→ WORK TO COMPLETE:
With pictures left out, only the lines from the one containing "Apply percent number format" through the end of the records should be reproduced exactly, please.
-- PROVIDED ENTRIES follows --
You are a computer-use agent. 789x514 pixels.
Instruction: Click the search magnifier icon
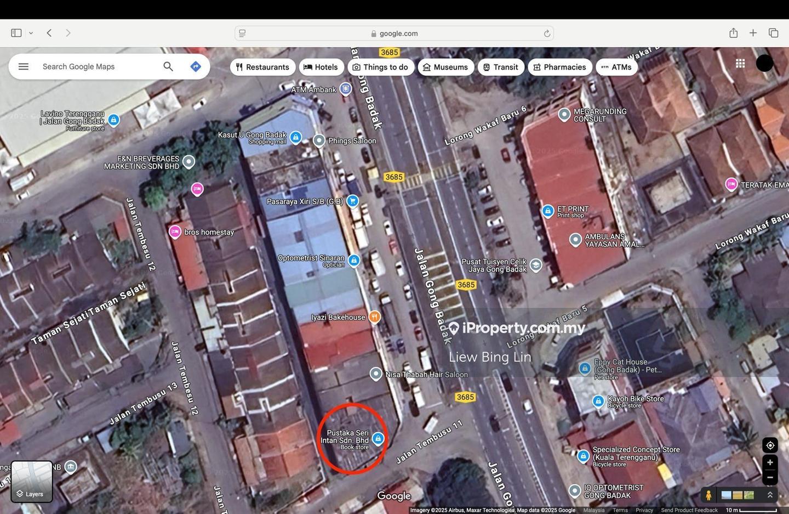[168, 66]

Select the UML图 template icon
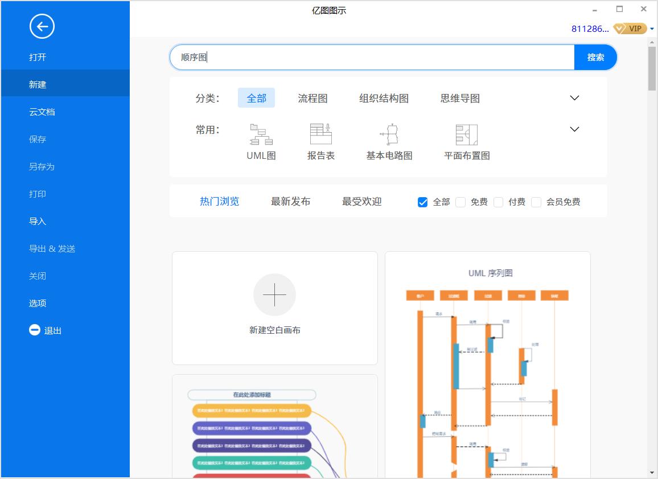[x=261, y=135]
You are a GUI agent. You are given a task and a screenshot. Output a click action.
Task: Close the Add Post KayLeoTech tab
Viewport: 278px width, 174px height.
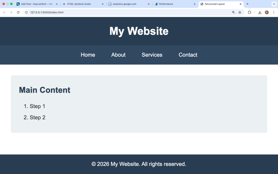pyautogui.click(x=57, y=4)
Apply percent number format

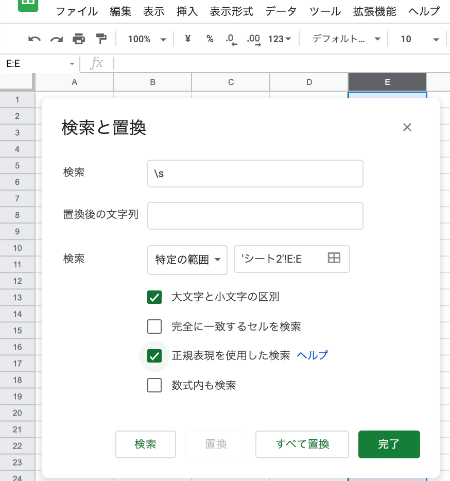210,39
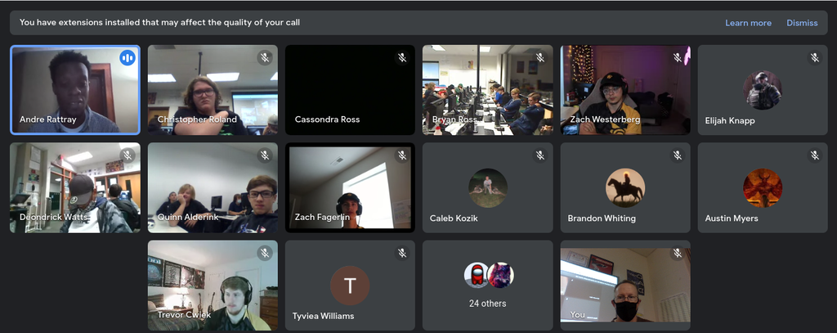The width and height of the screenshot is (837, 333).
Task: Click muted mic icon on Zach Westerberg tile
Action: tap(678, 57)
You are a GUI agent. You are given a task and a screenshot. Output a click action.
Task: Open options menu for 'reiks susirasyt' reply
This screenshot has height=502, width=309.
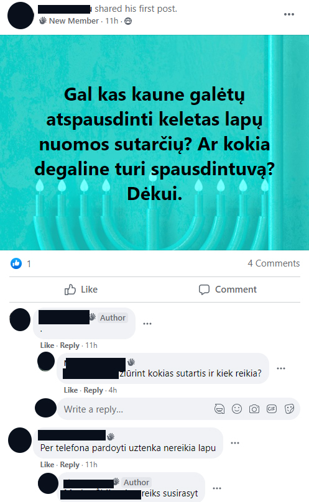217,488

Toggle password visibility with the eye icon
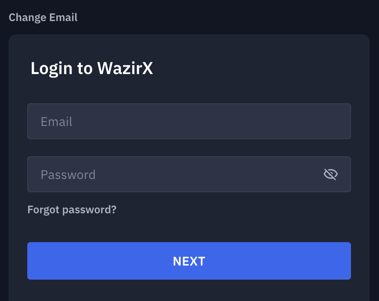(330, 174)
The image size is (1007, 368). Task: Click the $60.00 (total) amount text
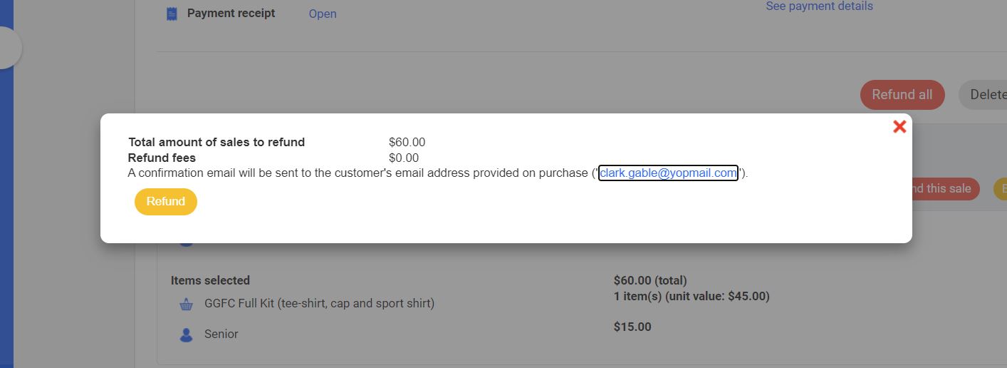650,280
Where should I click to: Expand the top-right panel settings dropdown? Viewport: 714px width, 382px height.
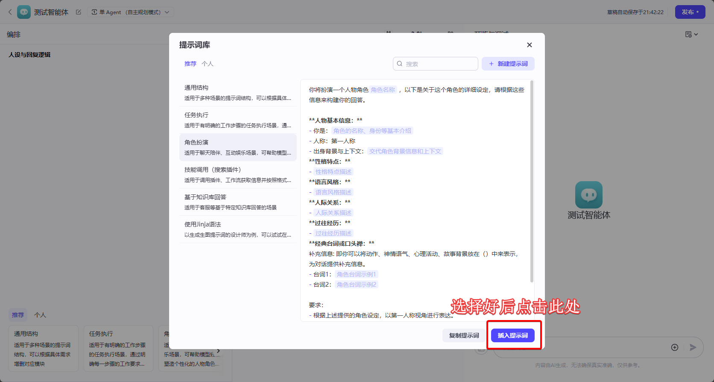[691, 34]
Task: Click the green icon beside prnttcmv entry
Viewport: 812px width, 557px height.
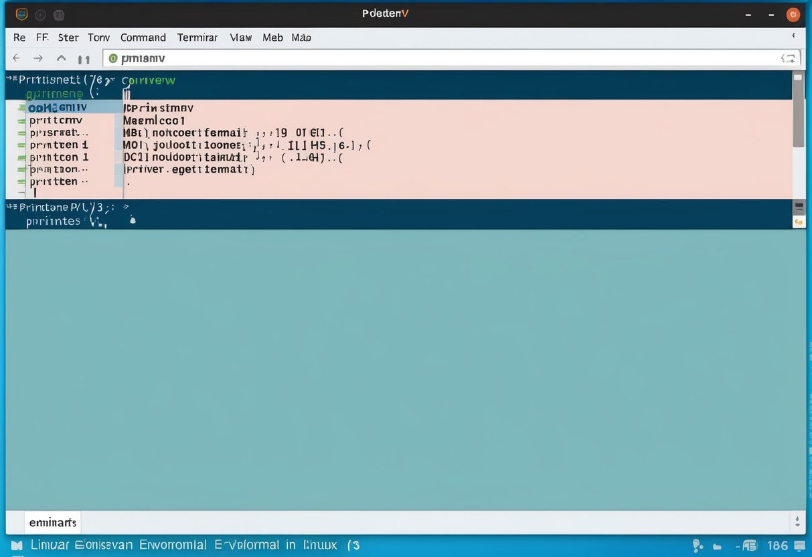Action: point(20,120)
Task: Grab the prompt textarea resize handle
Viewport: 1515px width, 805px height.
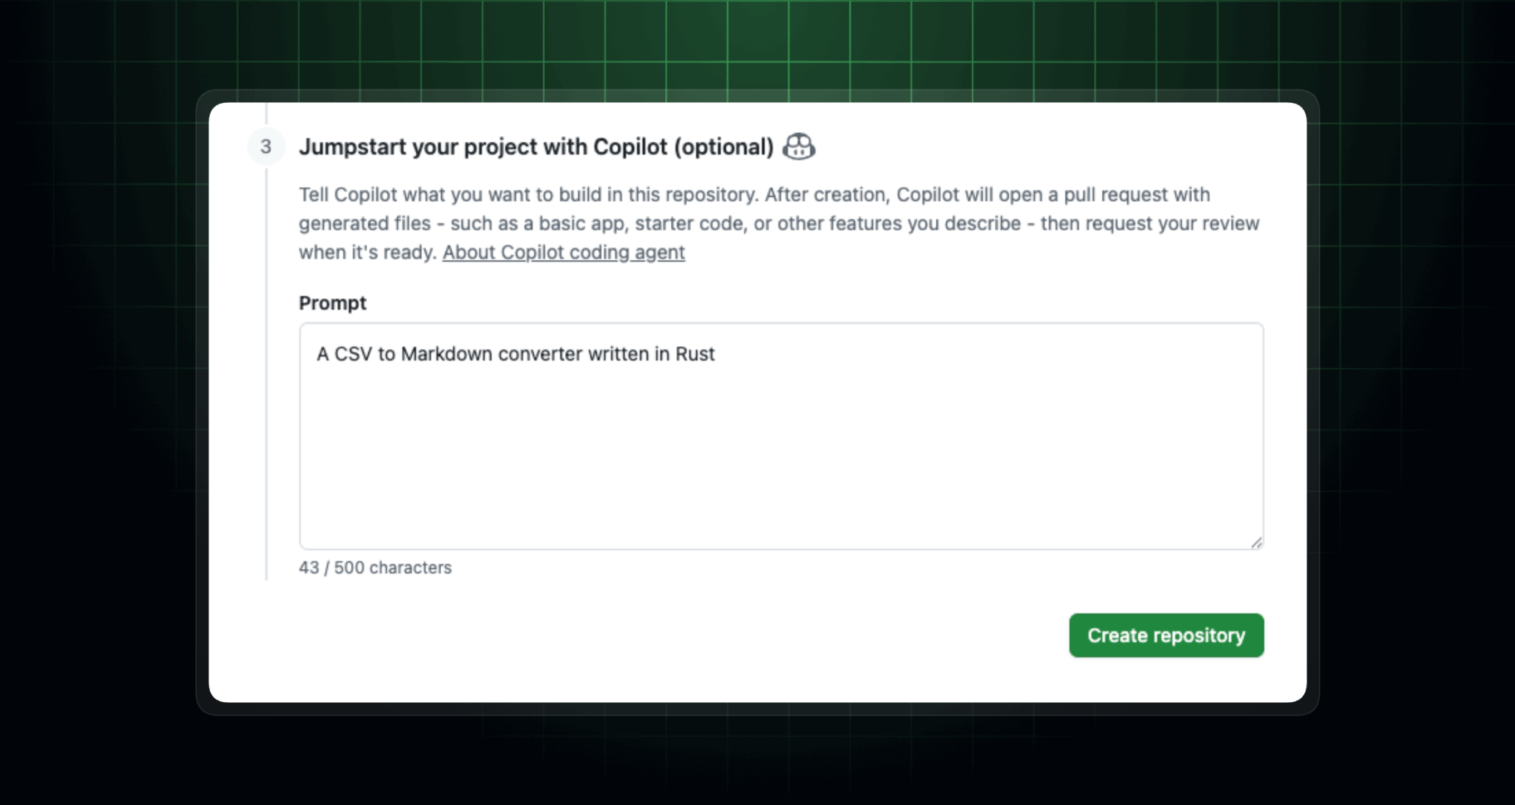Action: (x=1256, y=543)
-- PROVIDED ENTRIES concluded --
→ REPLY:
Apply percent number format

210,39
The width and height of the screenshot is (837, 333).
Task: Click muted mic icon on Zach Westerberg tile
Action: tap(678, 57)
You are a GUI agent. You are given a task and a screenshot. Output a click action.
Task: Open options menu for 'reiks susirasyt' reply
This screenshot has height=502, width=309.
217,488

Toggle password visibility with the eye icon
(330, 174)
The image size is (1007, 368). Task: Click the $60.00 (total) amount text
650,280
Where should I click to: Expand the top-right panel settings dropdown? Viewport: 714px width, 382px height.
[691, 34]
Task: Click the green icon beside prnttcmv entry
Viewport: 812px width, 557px height.
Action: point(20,120)
Task: Grab the prompt textarea resize handle
Viewport: 1515px width, 805px height.
Action: (x=1256, y=543)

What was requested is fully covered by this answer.